Inmate photographs from www.tuolsleng.com

Inmate photographs from www.tuolsleng.com


Kaing Guek Eav, also known as Duch (or Deuch), was the first of Khmer Rouge officials to be put on trial for crimes of humanity. The Khmer Rouge is estimated to have killed as many as 1.7 million people from 1975-1979. The former schoolteacher was charged with overseeing Tuol Sleng prison, where at least 14,000 people were tortured, with such heinous methods as “live autopsies” or starved to death, according to Duch’s confession:

From the Guardian:

Mey recounts the tortures used to extract false confessions from prisoners and force them into implicating others as CIA spies. He was beaten with bamboo rods, forced to eat faeces, given electric shocks to his ears, and had his toenails ripped out with pliers. Others were waterboarded, hung upside down, and had their hands crushed in clamps. Children were thrown from third-storey balconies to their deaths. Prisoners were presumed guilty, effectively already dead, Duch has said.

Notes found in the Tuol Sleng prison he oversaw:

The notes record the results of 11 “experiments” with 17 prisoners, living and dead. They begin:”1. A 17-year-old girl, with her throat cut and stomach slashed, put in water from 7.55 p.m. until 9.20 a.m., when the body begins to float slowly to the top, which it reaches by 11.00 a.m. “2. A 17-year-old-girl bashed to death, then put in water as before, for the same period, but the body rises to the top at 1.17 p.m.”Similar details were recorded for “a big woman, stabbed in the throat, her stomach slashed and removed,” and “a young male bashed to death,” then “four young girls stabbed in the throat,” and “a young girl, still alive, hands tied, placed in water..”If Deuch didn’t write these lines, he knows who did. Someone should ask him.

Duch

Duch (Reuters)

Duch, now 67, was sentenced to 30 years in prison, only 19 of which he has to still serve. He could still be alive at the end of his prison term, which isn’t too bad of a situation to be in, as one victim bitterly complained to the New York Times: “His prison is comfortable, with air-conditioning, food three times a day, fans and everything,” he said. “I sat on the floor with filth and excrement all around.”

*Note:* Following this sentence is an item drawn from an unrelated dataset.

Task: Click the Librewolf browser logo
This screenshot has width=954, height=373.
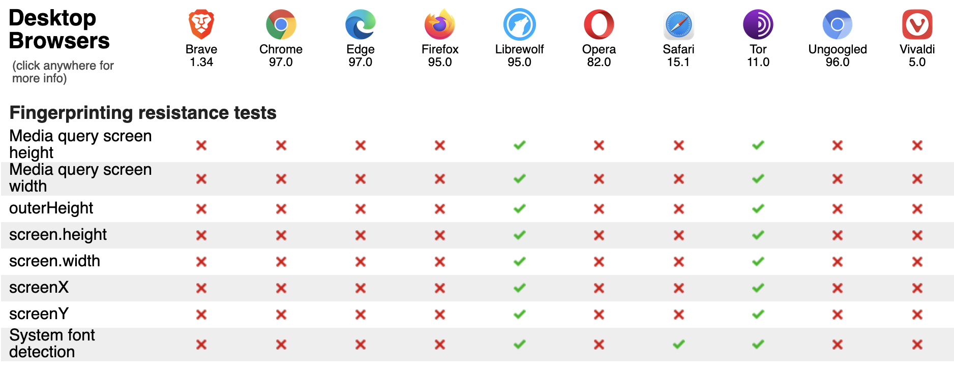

Not satisfied with that lenient sentence, Duch and his legal team are reportedly seeking an appeal. Earlier in the process, Duch’s French and Cambodian lawyers argued about whether to seek leniency or acquittal. It’s hard to decide who had the more execrable argument: Duch’s Cambodian lawyer, Kar Savuth, who argued that Duch should be freed because Duch wasn’t the only mass murderer and Tuol Sleng wasn’t even the worst of the prisons: “It would be better not to try anyone than to try some and leave others at large.”

Or the French lawyer, Francois Roux, ( later fired by Duch), who combined both the Nuremberg defense and Jesus’s ‘Let he who is without sin cast the first stone” dictum:

From the NYT:

Duch’s second lawyer, François Roux, said Duch was part of a hierarchy of terror in which all the actors were in effect victims as well as perpetrators.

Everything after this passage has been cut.